[Data items]

-- START --

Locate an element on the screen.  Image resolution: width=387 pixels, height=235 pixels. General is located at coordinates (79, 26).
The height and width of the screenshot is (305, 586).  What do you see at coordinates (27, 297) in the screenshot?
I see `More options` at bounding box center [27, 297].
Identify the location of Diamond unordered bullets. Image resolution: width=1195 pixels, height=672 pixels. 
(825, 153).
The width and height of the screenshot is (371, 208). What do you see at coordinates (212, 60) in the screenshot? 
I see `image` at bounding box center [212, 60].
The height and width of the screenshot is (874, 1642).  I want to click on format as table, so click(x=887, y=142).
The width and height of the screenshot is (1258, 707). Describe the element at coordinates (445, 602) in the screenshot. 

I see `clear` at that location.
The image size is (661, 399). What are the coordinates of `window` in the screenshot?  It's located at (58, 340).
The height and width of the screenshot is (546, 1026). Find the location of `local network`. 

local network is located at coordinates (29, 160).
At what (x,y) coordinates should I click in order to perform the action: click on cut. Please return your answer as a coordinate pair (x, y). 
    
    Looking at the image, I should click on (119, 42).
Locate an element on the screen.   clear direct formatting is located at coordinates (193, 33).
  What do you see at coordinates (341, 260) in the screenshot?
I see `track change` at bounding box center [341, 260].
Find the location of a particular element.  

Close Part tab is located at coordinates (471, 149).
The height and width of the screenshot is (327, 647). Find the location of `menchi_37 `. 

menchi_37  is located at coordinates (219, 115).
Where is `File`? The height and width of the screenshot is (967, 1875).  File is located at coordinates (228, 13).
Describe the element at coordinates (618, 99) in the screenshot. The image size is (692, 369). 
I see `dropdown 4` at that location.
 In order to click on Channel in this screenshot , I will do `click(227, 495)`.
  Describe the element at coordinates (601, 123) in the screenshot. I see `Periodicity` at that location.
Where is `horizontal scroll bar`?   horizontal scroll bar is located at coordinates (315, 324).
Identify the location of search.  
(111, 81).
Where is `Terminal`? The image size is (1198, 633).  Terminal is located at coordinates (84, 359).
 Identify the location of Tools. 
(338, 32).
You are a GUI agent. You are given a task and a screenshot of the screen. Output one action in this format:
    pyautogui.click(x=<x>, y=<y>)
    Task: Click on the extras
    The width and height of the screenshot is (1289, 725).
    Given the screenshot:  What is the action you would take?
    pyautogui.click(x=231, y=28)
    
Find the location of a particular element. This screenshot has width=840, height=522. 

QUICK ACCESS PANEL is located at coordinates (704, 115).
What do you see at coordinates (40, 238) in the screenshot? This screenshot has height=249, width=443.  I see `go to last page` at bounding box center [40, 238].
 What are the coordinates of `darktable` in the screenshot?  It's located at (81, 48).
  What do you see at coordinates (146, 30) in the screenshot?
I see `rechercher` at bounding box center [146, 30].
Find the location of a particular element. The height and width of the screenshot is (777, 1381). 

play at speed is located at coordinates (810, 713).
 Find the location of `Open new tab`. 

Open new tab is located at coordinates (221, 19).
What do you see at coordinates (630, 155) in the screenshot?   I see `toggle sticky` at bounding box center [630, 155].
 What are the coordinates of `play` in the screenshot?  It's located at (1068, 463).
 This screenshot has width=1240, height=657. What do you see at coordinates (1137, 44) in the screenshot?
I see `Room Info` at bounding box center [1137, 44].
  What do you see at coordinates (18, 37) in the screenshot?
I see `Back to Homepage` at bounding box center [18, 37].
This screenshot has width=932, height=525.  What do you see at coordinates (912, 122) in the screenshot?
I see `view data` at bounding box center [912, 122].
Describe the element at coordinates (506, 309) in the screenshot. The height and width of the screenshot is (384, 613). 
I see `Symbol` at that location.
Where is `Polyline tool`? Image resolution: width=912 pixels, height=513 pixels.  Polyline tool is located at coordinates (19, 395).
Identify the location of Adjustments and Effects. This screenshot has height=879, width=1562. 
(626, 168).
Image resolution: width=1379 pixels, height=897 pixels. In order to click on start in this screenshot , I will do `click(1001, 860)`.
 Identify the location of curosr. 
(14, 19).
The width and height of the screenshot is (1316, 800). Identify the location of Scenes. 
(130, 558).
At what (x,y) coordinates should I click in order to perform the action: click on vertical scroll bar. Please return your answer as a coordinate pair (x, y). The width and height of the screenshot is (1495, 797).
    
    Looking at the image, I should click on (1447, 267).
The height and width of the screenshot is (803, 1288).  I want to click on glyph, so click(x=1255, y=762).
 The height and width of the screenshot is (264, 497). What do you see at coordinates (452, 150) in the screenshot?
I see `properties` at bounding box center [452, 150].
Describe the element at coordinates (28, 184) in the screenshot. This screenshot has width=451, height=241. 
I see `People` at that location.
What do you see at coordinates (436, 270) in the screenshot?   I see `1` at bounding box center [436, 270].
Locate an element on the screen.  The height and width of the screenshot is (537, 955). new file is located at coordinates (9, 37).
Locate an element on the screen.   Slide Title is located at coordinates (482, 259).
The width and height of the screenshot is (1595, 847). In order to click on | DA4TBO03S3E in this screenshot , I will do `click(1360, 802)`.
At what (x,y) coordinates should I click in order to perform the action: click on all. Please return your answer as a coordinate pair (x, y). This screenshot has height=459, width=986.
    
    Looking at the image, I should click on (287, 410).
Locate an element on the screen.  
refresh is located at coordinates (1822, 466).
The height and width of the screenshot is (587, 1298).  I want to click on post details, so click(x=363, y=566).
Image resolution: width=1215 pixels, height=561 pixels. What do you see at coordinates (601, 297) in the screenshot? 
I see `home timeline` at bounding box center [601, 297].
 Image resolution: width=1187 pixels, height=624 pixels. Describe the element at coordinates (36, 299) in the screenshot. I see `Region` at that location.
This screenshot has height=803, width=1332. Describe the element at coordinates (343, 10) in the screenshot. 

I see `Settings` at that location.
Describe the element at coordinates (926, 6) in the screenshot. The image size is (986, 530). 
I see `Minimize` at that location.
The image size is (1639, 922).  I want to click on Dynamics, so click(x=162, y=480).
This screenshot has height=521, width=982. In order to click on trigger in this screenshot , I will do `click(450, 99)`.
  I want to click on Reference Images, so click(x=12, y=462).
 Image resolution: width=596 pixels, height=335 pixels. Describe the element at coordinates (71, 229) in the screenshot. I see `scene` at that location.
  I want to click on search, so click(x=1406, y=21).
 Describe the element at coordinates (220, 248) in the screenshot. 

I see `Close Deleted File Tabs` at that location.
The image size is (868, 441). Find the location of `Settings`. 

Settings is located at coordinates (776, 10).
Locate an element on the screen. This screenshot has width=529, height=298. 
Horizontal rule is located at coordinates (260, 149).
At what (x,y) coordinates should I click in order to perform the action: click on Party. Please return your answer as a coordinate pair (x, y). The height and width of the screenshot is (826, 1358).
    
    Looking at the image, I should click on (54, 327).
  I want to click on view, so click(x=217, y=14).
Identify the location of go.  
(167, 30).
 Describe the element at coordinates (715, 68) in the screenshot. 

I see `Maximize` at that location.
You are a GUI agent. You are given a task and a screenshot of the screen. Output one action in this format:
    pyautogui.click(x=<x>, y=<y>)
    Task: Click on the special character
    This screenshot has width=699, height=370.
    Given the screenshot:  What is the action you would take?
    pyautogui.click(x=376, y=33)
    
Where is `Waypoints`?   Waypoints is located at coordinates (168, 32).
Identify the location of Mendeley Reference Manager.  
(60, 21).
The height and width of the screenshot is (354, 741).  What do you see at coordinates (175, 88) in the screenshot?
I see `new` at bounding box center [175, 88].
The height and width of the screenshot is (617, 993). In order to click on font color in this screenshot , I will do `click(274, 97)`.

-- END --

→ **Aim of the exercise**
Put the part of the data that begins with the line containing "coordinates (9, 37)." and ends with the line containing "coordinates (482, 259)." into a Markdown table with the columns Row and Data line, one row per line and no blank lines.

→ **Worked answer**
| Row | Data line |
|---|---|
| 1 | Locate an element on the screen.  The height and width of the screenshot is (537, 955). new file is located at coordinates (9, 37). |
| 2 | Locate an element on the screen.   Slide Title is located at coordinates (482, 259). |